◆ **AIM**:
Reproduce the records starting at the line containing "Image resolution: width=608, height=720." and ending at the line containing "Signup (479, 21)", both lines included, keeping every request line. Raise each number in the click coordinates by 53.
----
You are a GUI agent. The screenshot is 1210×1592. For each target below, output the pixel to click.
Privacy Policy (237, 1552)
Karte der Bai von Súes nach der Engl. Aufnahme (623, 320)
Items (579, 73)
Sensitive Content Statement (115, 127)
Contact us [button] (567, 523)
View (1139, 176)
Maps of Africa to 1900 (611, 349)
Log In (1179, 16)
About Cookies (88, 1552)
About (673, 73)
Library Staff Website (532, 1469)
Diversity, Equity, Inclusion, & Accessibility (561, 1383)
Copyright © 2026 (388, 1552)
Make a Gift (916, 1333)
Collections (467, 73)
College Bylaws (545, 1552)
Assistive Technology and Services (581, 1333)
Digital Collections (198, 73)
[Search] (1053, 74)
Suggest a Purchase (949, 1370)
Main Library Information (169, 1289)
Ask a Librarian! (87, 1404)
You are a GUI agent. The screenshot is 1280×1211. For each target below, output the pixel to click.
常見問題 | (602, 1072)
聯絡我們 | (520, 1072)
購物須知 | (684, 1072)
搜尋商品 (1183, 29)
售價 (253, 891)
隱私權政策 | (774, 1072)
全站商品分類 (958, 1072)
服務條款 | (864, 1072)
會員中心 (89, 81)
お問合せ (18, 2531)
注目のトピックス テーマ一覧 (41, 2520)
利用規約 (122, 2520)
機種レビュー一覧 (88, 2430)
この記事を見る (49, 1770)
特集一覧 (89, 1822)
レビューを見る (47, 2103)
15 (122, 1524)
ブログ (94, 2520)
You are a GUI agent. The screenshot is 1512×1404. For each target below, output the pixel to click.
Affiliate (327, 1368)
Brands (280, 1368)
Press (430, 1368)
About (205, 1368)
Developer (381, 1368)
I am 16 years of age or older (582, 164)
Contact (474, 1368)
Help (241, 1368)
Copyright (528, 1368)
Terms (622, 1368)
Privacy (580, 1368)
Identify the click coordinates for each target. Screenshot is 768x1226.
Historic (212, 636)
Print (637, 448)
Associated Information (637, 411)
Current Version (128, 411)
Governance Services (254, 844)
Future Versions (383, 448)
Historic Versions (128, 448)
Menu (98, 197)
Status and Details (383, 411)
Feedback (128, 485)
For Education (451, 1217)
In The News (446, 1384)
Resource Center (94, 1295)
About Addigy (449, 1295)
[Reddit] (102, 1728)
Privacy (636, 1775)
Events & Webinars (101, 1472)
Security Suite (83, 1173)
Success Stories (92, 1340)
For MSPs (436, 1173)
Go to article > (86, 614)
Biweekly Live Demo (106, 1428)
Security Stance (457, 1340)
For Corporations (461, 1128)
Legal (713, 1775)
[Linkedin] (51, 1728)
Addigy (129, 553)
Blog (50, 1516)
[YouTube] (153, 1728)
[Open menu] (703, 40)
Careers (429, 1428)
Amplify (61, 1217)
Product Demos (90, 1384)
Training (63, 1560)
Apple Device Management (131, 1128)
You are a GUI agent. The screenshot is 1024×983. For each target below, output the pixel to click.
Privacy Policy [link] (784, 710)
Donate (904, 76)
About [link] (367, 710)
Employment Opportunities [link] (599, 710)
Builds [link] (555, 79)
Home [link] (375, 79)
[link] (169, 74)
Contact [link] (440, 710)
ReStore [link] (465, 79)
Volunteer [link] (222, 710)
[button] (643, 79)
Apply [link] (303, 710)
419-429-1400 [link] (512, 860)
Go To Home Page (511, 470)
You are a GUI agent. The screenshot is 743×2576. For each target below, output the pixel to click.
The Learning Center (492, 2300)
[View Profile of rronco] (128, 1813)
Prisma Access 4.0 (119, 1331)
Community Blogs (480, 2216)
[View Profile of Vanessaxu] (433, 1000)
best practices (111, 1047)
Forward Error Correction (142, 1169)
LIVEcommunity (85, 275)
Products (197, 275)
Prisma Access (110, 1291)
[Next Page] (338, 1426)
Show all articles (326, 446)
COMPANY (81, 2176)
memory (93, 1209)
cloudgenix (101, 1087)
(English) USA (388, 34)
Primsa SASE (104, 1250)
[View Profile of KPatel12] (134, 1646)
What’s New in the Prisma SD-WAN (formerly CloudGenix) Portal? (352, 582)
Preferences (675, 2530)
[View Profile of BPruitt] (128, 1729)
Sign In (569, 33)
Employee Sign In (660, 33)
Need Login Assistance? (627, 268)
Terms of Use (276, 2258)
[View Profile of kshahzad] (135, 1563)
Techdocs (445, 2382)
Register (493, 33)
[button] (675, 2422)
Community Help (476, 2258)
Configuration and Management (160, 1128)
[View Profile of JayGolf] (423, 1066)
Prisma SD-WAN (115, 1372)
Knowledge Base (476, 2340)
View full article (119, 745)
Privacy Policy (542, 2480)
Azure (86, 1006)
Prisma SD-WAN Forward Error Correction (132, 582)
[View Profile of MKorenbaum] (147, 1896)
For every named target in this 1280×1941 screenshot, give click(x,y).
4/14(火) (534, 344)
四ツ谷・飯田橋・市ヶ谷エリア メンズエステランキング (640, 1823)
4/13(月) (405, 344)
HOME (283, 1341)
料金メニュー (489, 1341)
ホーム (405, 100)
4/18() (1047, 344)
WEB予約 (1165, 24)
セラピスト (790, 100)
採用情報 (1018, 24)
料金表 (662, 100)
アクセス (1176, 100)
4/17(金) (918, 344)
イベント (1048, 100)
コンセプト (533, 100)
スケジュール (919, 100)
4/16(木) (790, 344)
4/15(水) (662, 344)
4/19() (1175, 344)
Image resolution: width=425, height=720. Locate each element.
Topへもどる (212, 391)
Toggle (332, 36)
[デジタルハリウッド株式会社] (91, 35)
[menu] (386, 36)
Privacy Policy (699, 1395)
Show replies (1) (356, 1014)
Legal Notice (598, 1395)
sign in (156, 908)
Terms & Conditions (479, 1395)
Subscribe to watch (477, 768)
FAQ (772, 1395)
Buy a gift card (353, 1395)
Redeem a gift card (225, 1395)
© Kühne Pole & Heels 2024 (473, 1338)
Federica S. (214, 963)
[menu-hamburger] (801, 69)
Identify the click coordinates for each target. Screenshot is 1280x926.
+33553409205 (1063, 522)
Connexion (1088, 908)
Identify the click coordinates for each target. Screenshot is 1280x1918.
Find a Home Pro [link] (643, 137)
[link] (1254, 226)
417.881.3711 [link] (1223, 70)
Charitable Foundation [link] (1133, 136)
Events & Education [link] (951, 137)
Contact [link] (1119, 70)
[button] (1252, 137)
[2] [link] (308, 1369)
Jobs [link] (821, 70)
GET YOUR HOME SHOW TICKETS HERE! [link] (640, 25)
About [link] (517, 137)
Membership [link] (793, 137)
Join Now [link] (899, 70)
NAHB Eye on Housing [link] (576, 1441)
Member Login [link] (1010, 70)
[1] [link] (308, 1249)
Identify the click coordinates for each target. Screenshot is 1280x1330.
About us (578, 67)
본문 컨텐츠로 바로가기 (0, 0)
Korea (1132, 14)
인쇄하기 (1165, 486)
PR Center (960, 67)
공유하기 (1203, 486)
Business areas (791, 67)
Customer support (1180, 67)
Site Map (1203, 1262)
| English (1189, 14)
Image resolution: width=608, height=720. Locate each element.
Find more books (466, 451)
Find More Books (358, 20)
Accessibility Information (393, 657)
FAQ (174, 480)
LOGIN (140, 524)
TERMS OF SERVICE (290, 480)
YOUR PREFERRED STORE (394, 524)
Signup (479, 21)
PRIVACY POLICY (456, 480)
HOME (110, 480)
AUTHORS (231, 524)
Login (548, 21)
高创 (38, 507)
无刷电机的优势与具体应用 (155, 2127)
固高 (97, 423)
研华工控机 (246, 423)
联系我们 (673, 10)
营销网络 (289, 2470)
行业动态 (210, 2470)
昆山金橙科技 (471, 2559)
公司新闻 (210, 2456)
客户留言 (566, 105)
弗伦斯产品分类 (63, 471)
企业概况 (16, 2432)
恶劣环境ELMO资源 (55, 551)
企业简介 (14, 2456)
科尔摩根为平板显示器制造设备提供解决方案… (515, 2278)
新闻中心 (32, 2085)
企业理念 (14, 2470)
----
◆ **ANSWER FOR THIS EXERCISE**:
Image resolution: width=608, height=720. Locate each element.
Find more books (519, 504)
Find More Books (411, 73)
Accessibility Information (446, 710)
FAQ (227, 533)
LOGIN (193, 577)
TERMS OF SERVICE (343, 533)
YOUR PREFERRED STORE (447, 577)
Signup (532, 74)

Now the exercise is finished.